Thankyou to Brian May for his permission to use this piece. It speaks for itself and I will not enter a debate about it for fear of arguements and none constructive discussion. Please digest at your leasure.


----------



## Xlthlx (22 April 2010)

Scratchline said:



			Given the choice of being pursued until your muscles are paralysed and then ripped apart by hounds; or shot with a bullet, with the chance of an instant death, which would you choose?
		
Click to expand...

The dogs because there would be a greater chance of escaping if I was young and fit and also a greater chance of a quick death.
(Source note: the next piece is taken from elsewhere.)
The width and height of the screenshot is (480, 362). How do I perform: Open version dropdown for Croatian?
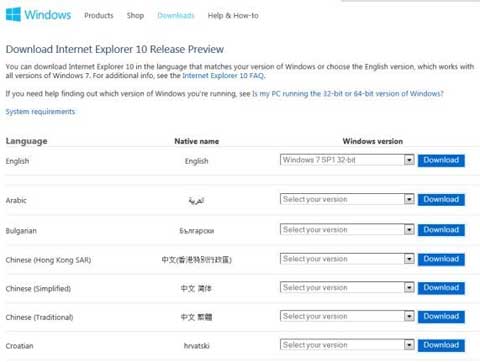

Also given the chance of getting rid of shooting and cars which kill approx 200,000 a year or hunting I'd get rid of the factors that kill more foxes with more agony.

If you also gave me the option of having my numbers regulated by predators rather than human control I might go for that one too.


----------



## Xlthlx (22 April 2010)

" If you refuse to accept this as a decent alternative, it can only be that you need the thrill of killing"

But most people that hunt are not involved in the kill.  Hunts have converted to trail hunting not drag as drag is not suitable for a lot of the riders and followers.  However a lot of antis still object to it even though it does not involve live quarry.

If they cannot accept trail hunting as an alternative it can only be because of their hatred of the people involved.


----------



## Xlthlx (22 April 2010)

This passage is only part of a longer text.